## Data for this task:
---
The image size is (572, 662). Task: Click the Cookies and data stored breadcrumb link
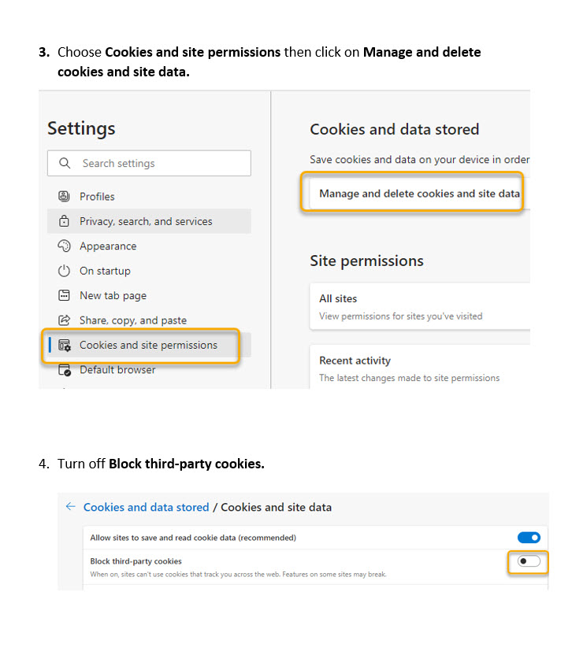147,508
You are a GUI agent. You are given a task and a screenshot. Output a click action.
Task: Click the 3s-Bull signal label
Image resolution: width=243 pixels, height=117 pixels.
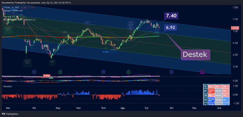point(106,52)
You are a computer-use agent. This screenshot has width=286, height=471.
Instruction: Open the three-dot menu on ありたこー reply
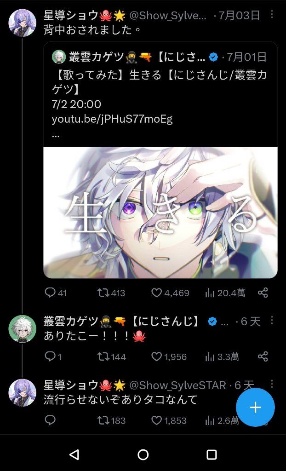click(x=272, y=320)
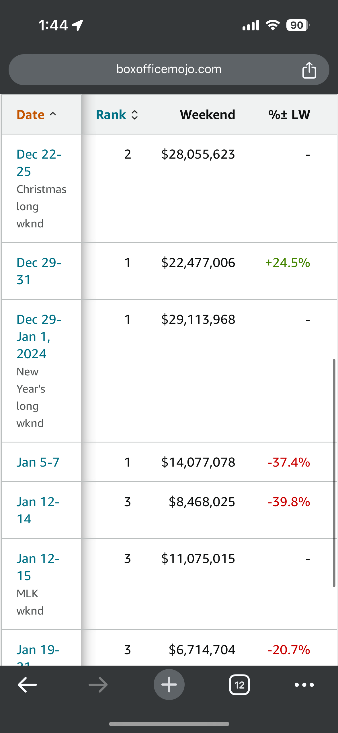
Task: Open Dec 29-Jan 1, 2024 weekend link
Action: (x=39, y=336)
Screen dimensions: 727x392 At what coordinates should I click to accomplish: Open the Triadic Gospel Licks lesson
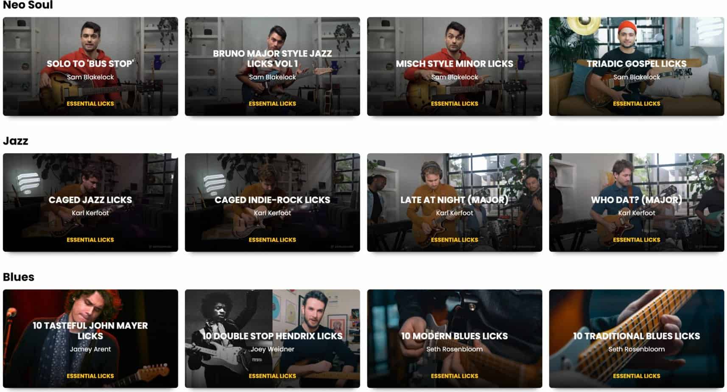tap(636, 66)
---
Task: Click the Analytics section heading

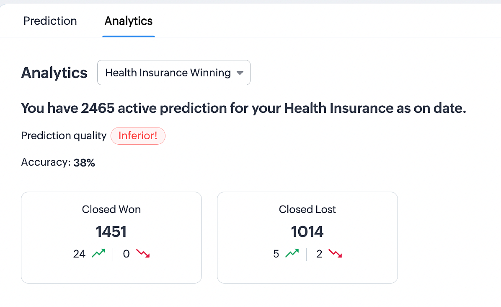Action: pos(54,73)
---
## What to produce:
Go through the data and copy every line that includes "screenshot".

## Solution:
You are a GUI agent. You are given a task and a screenshot. Output a click action.
You are a computer-use agent. This screenshot has width=286, height=471.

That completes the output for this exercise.